## Aim of the task
Answer these questions from the Poetry Pantry post below:
1. Who sent the photos of Central London?
2. What theme has Susan chosen for Midweek Motif this week?
3. On what day will Sherry feature an interview with Laura Bloomsbury?

## Selected text
::::
Sunday, November 22, 2015

Poetry Pantry #279


Photos of Central London, England

by Laura Bloomsbury


Westminster - Sunset

London Skyline - River Thames


Trafalgar Square 


Pageantry - Horse Guards - Parade


City Hall & Tower Bridge, London


St. James Park

Red Bus & Flowers




Good day, Friends! Hope all is well with everyone.  We just had our first winter storm of the season, and quite a storm it was indeed.  It is beautiful outside, but still.....I am not a fan of the cold and the driving.  I am sure that some of you shared this storm with me too.  

Today our photos of Central London come from Laura Bloomsbury who is one of our newer regulars.  Thank you, Laura, for sending such a unique and beautiful collection.

And, following the Poetry Pantry on Monday Sherry will be featuring an interview with Laura Bloomsbury.  Please visit tomorrow and find out more about her!  I think you will enjoy.....

This week Susan has "survival" as the theme for Midweek Motif. I think this is particularly apt due to some of the events occurring in our world today.  But then again there are so many ways of thinking of 'survival, and you have a few days before Wednesday to cogitate.  Smiles.

If you missed The Living Dead post on "Ithaca" by C.P. Cavafy,  please scroll back and take a look. Cavafy is a most interesting poet.

With no further delay, let's share poetry. Link your poem using Mr. Linky below, say hello in the comments,  and then visit the poem shares of others.  Come back often to see who else has linked.  Be sure to comment back to those who visit you!  See you on the trail.


Friday, November 20, 2015

The Living Dead


~ Honouring our poetic ancestors ~

Ithaka
By C.P. Cavafy (1863-1933)


As you set out for Ithaka
hope the voyage is a long one
full of adventure, full of discovery.
Laistrygonians and Cyclops
angry Poseidon—don’t be afraid of them:
you’ll never find things like that on your way
as long as you keep your thoughts raised high,
as long as a rare excitement
stirs your spirit and your body.
::::
Some rows:
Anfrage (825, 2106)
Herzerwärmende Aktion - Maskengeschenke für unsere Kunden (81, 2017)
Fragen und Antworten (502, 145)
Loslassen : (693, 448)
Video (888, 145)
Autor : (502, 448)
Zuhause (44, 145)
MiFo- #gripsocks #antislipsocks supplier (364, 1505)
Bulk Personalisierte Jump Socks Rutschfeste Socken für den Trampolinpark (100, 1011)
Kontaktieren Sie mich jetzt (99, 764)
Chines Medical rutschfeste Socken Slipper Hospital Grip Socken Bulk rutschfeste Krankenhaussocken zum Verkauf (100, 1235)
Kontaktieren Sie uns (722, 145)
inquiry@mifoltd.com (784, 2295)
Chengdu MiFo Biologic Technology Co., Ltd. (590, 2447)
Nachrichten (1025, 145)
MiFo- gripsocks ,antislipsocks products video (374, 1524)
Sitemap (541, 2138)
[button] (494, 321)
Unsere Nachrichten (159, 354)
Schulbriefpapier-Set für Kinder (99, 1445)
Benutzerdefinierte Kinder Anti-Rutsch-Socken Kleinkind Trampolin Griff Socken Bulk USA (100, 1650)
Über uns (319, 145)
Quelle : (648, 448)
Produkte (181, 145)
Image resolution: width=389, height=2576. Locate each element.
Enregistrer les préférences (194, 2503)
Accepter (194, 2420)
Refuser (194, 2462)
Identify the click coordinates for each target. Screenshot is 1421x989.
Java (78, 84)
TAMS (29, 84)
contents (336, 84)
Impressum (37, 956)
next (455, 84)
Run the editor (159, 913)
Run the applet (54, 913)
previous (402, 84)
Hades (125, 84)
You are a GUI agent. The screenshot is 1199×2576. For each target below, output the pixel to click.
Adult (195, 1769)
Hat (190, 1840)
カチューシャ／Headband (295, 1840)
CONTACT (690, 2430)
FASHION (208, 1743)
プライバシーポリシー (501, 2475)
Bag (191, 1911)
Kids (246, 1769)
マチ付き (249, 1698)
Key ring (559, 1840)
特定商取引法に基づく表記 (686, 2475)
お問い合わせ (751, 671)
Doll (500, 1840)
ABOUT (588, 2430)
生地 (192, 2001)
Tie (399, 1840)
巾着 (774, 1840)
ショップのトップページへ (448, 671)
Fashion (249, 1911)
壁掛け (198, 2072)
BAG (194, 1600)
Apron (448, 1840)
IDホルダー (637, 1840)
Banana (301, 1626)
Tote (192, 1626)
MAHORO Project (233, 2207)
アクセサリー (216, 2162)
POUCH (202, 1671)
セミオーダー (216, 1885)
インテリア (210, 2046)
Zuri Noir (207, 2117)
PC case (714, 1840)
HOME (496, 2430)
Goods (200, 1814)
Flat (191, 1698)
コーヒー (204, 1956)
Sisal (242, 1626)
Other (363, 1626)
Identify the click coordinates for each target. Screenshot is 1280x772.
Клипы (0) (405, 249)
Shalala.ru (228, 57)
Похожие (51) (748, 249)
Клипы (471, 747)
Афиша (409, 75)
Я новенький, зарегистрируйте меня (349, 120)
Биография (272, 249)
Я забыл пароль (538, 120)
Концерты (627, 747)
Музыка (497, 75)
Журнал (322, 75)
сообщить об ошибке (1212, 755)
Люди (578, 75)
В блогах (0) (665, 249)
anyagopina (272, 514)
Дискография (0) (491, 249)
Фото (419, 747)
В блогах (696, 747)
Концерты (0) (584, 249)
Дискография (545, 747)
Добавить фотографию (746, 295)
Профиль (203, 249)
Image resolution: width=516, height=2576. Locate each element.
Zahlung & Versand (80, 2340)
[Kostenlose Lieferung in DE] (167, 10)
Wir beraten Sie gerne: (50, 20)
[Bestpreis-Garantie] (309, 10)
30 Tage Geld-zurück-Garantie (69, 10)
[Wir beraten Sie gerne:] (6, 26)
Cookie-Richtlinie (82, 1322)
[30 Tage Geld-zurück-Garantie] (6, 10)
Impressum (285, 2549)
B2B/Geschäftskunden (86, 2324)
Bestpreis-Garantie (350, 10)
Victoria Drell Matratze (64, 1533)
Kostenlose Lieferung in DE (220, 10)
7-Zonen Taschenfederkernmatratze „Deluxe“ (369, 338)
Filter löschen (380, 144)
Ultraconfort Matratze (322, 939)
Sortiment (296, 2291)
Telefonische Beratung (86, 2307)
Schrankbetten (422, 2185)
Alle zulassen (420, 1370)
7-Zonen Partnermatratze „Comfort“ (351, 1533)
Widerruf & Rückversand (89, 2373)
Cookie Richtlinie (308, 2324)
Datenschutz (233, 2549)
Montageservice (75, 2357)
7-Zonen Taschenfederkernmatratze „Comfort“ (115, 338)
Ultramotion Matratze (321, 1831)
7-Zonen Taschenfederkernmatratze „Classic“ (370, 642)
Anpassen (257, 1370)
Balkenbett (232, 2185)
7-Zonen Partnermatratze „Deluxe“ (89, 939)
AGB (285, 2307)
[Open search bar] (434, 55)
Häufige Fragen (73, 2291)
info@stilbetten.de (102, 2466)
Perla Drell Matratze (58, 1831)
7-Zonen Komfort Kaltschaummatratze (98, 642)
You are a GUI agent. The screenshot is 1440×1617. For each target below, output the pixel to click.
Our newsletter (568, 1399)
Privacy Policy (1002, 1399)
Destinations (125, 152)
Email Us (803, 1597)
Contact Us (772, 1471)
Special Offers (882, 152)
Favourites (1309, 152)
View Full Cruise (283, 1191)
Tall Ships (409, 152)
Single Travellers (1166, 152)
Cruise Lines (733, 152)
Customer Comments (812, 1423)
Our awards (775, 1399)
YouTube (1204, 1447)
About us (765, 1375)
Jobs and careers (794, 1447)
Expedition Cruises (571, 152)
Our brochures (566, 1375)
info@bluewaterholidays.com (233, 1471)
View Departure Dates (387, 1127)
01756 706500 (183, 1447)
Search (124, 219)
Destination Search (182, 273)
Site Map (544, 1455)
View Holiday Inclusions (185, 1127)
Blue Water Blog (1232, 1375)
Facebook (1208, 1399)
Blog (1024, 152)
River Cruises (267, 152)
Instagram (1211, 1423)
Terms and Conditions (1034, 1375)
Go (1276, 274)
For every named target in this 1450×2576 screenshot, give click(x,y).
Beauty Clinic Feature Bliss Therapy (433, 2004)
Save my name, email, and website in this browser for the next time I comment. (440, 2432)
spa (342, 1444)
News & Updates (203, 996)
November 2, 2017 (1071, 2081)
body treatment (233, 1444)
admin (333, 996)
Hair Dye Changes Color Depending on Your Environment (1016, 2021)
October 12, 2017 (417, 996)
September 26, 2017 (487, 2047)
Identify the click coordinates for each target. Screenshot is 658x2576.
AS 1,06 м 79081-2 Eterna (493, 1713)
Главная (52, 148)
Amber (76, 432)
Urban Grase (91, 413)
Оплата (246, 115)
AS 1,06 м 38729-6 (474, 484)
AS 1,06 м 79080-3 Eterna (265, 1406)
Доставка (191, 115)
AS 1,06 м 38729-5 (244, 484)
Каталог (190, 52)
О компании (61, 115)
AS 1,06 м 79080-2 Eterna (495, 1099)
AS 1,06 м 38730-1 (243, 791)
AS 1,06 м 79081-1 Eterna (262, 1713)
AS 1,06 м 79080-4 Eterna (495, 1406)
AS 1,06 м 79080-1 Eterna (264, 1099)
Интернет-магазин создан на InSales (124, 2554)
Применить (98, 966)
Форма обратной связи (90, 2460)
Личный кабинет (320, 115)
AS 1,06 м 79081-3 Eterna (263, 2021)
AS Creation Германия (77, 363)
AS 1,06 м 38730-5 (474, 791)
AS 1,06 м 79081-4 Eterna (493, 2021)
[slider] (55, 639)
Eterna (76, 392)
::::
## Reply
1. Laura Bloomsbury
2. "Survival"
3. Monday